Cité de la Gastronomie donc. Monument unique, par définition, auquel chacun aspire. Surviennent six candidatures, vite ramenées à cinq. Versailles, c’était juste pour amuser la galerie (des glaces…), le maire ne soutenait pas du tout le dossier. Restaient cinq villes : Tours donc, Lyon bien sûr, Chevilly-la-Rue parce que Rungis et Paris, Beaune et Dijon. A titre anecdotique : on a failli avoir Saint-Denis comme candidat. Ah ! Paris et sa banlieue gastronomique !
En novembre dernier - j’ai un témoin - j’avais parié que la commission ne trancherait pas et que l’Etat ne financerait pas. Bingo. Pas besoin de talents divinatoires, c’était politiquement prévisible. En janvier, la commission élimine donc Beaune sans surprise, et retient Tours, Rungis, Dijon. Victoire, clament les heureux gagnants. Mais la commission d’ajouter que la décision définitive interviendra fin avril. Arguments techniques. Surtout, il y avait de la pression politique et l’oubli de Lyon passait mal. Bien que son maire se soit montré mou du genou sur le dossier, bien qu’ils aient joué le coup comme si leur primat allait de soi, bien qu’ils se soient montrés rapiats et suffisants avec leurs salons, la fondation Bocuse, les étoilés et tout, l’histoire de la cuisine et celle de Lyon sont indissociables.
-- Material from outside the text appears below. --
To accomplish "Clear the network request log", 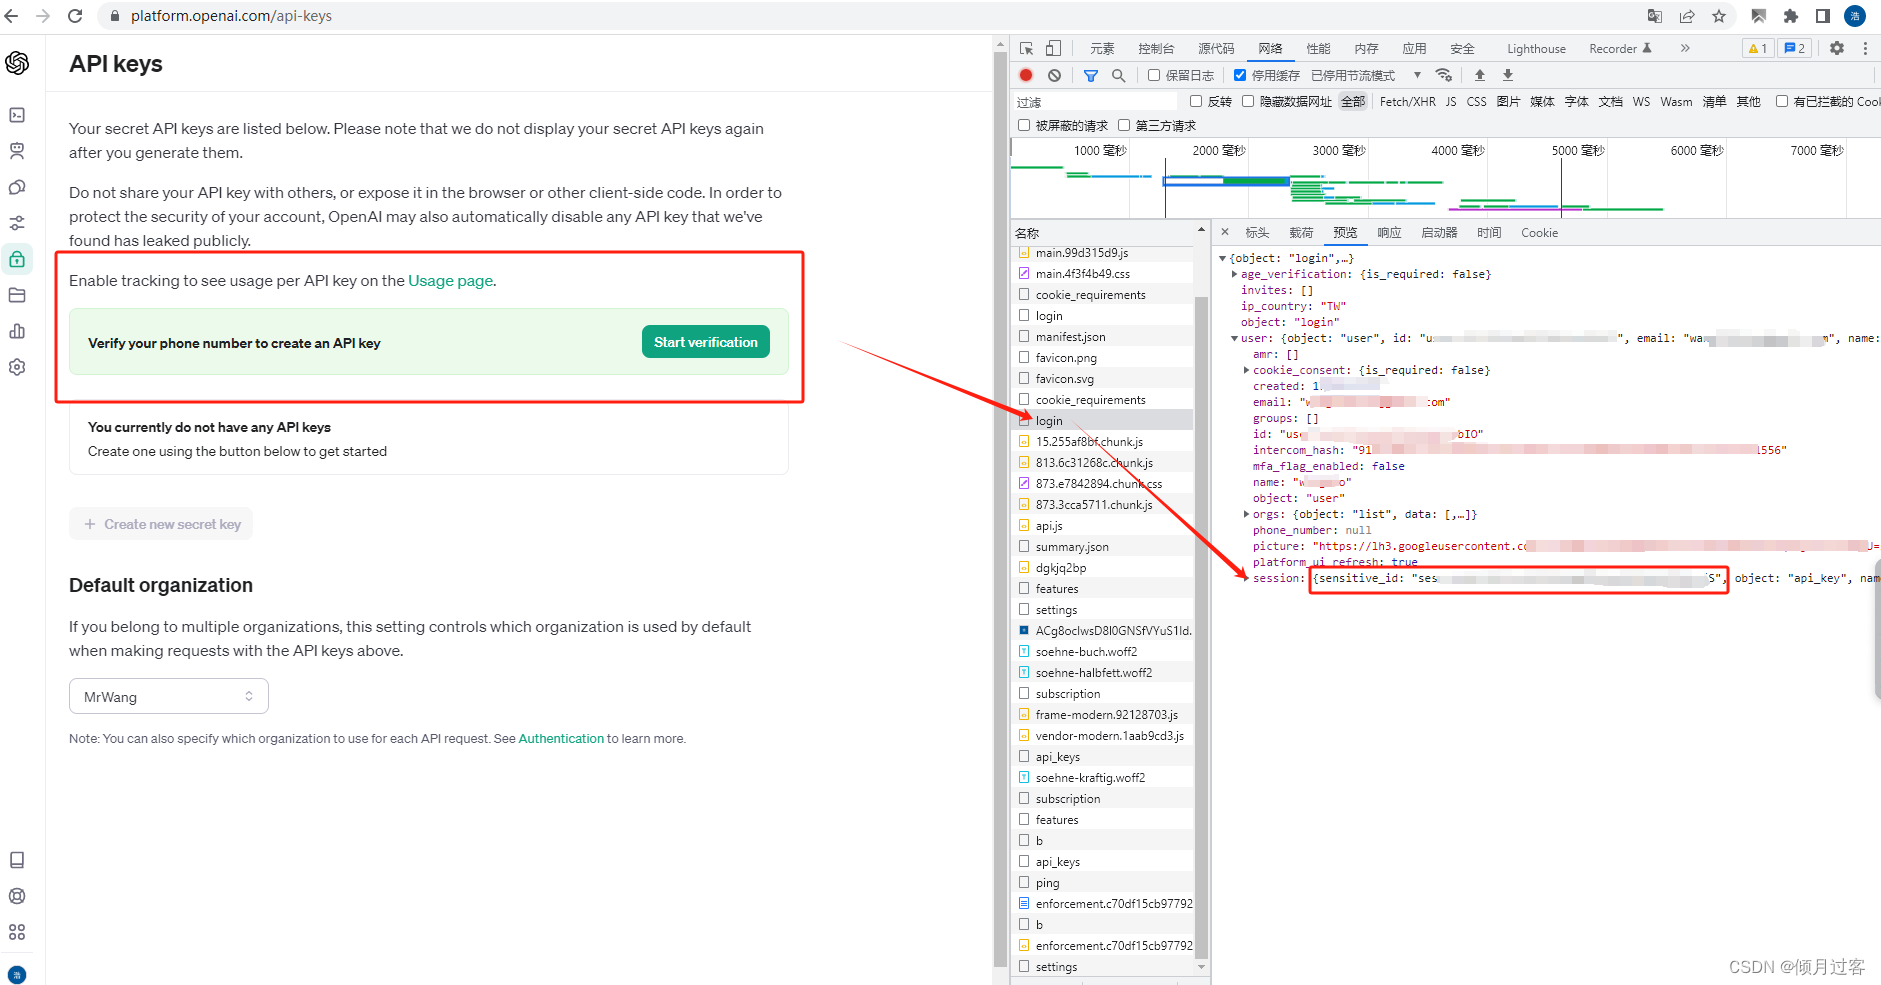I will pyautogui.click(x=1056, y=75).
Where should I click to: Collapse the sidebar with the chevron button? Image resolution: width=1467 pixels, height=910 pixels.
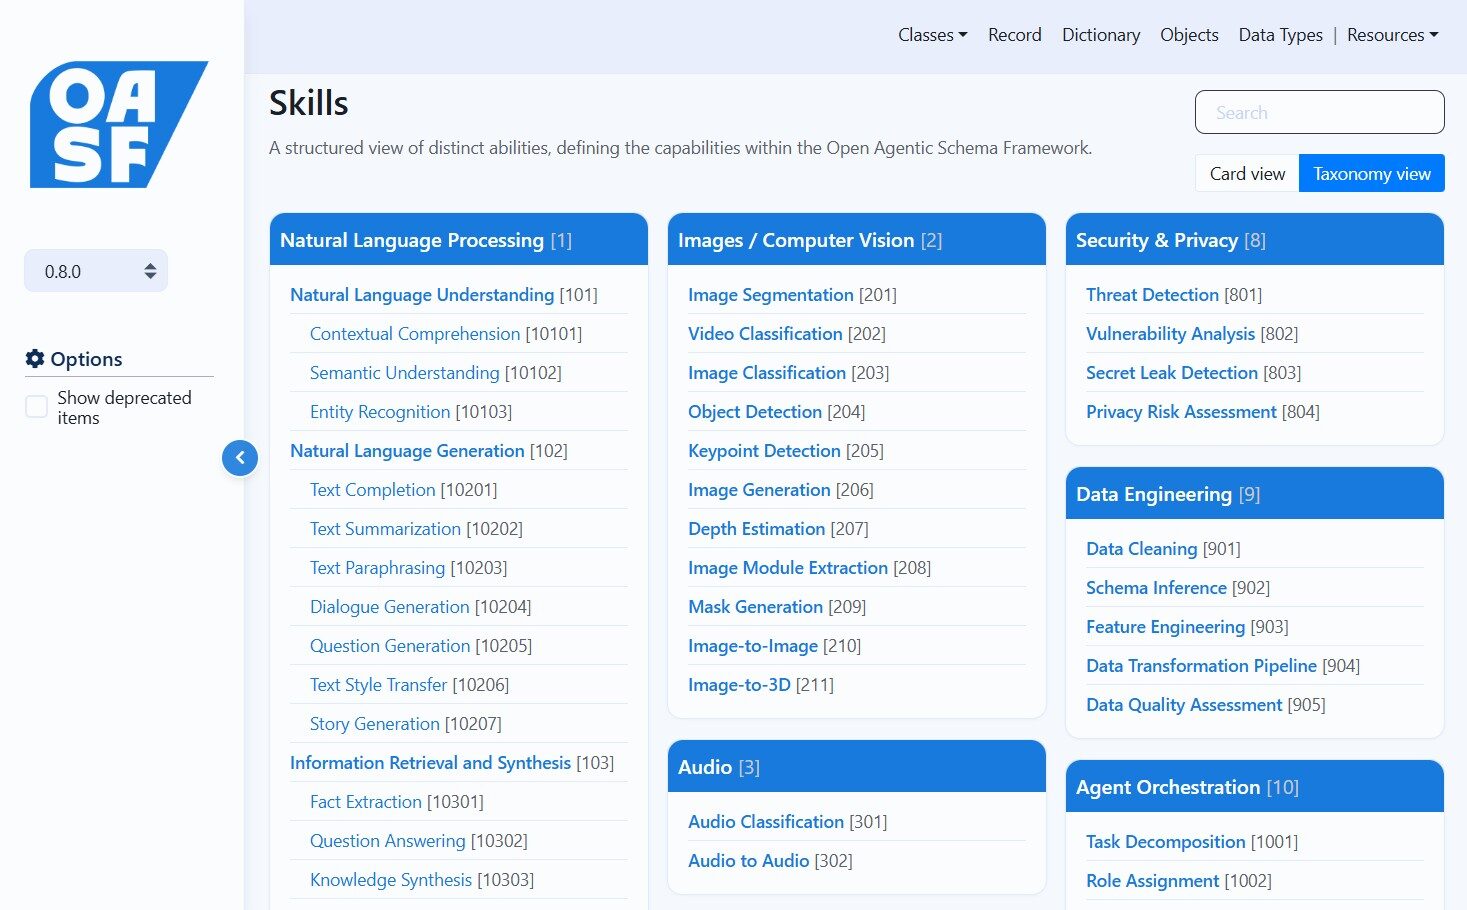click(240, 458)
Côté dossiers, ceux de Lyon et de Dijon, d’ailleurs, se ressemblent assez : on se conforme aux préconisations. Mais celui de Dijon est plus complet et, surtout, bien plus richement doté. Celui de Tours est plus prospectif (je ne sais pas si c’est un atout), on y sent une réflexion sur les pratiques alimentaires (c’est à Tours que se situent le vieil Institut du Goût et le moderne Salon Euro Gusto), mais il est imbitable. Une indigestion de langage technocratique. S’agissant de gastro, on aurait pu éviter. Quant à Chevilly/Rungis, je n’ai pu lire qu’une sorte de paraphrase assez comique des recommandations de la commission. Ils ont dû être un peu sidérés de se retrouver là ; mais quoi, Rungis est le plus grand marché alimentaire du monde et Delanoë fut son prophète.
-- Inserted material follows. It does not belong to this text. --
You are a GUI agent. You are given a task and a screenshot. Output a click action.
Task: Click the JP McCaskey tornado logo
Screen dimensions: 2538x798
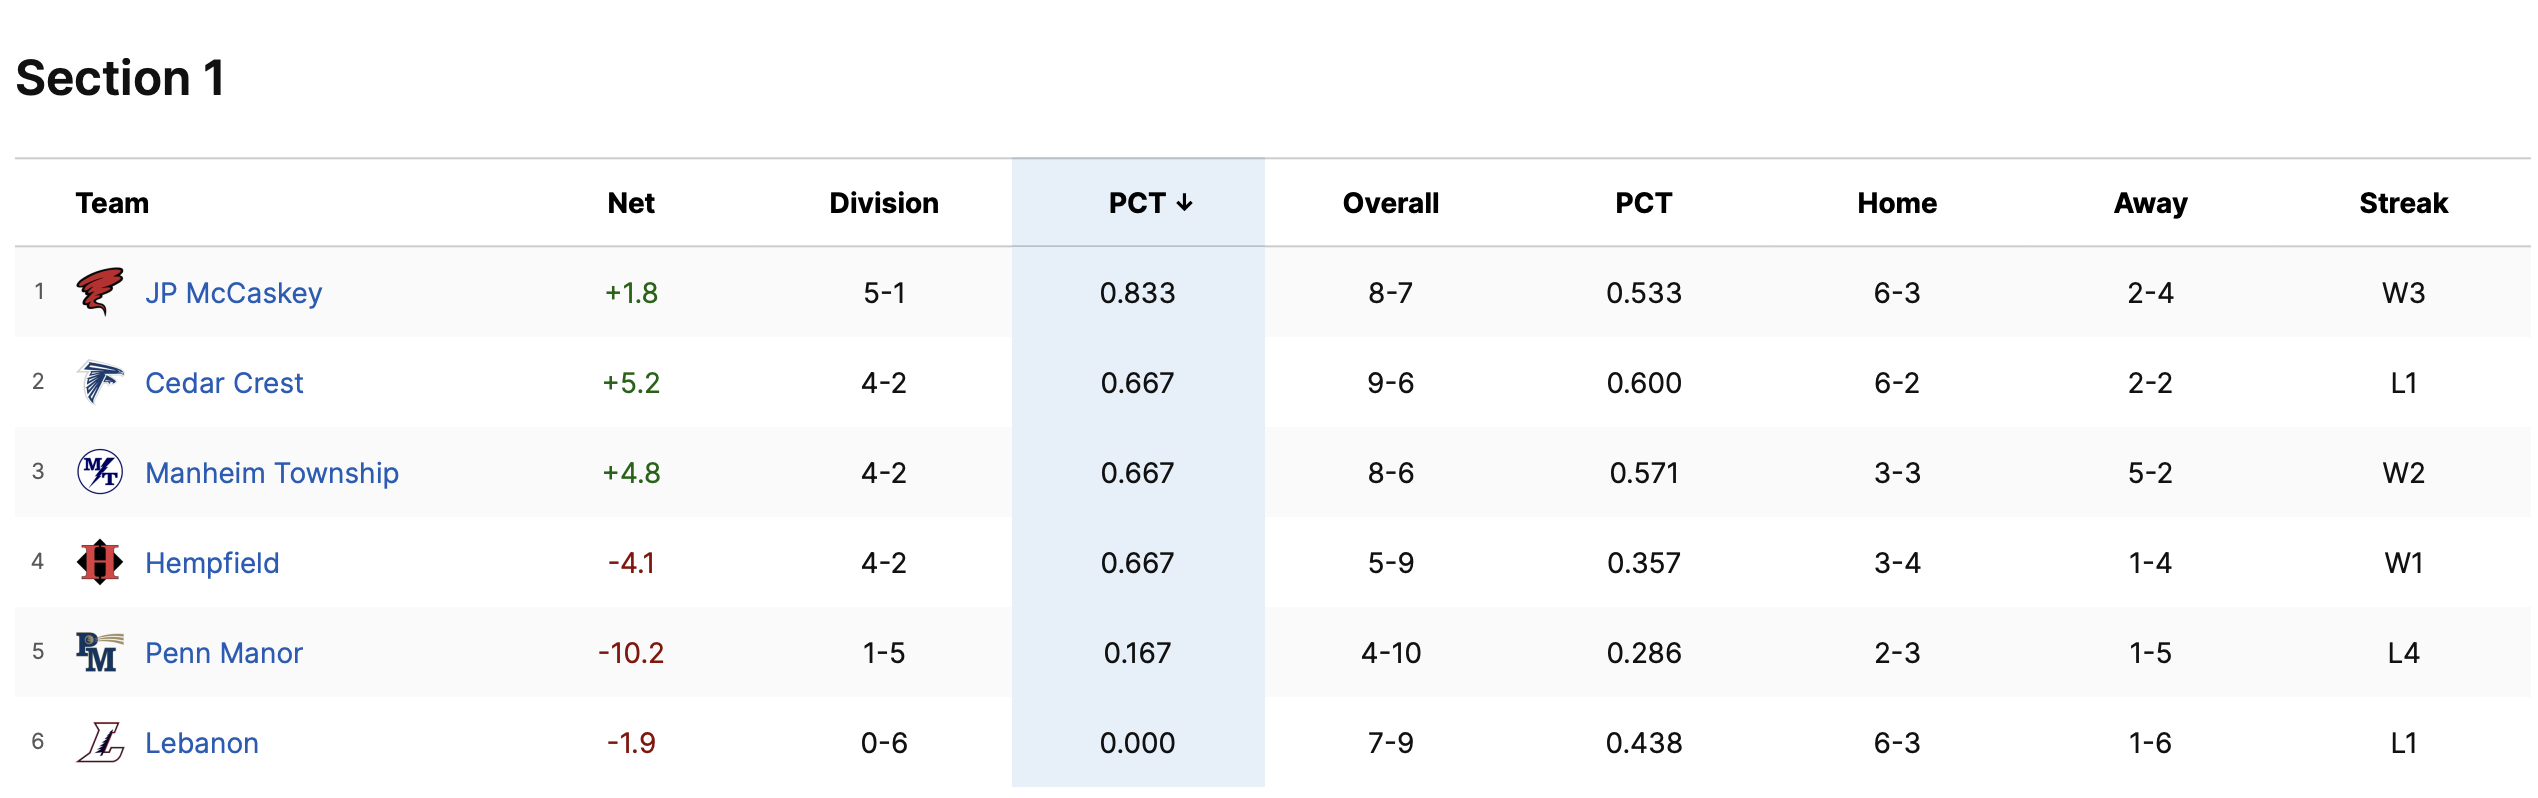(x=100, y=292)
Suite à ces épisodes plus florentins que cornéliens, nous voilà donc nantis d’un « socle de réseau » triangulaire, en attendant de nouveaux développements. Aux dernières nouvelles, Lyon reviendrait dans la course, ce qui serait cohérent, et Dijon se rapprocherait de Beaune, ce qui serait miraculeux. On a donc carrément abandonné la cité pour la multiplicité.
Ce qui peut justement donner à penser que dans cette affaire de poire coupée en trois - ou quatre -, si chaque morceau fait la même chose, si la commission ne se débrouille pas pour que les cités soient complémentaires dans leurs missions et fonctions, alors tout ça n’aura plus aucun sens et la poire, en définitive, ce sera le contribuable.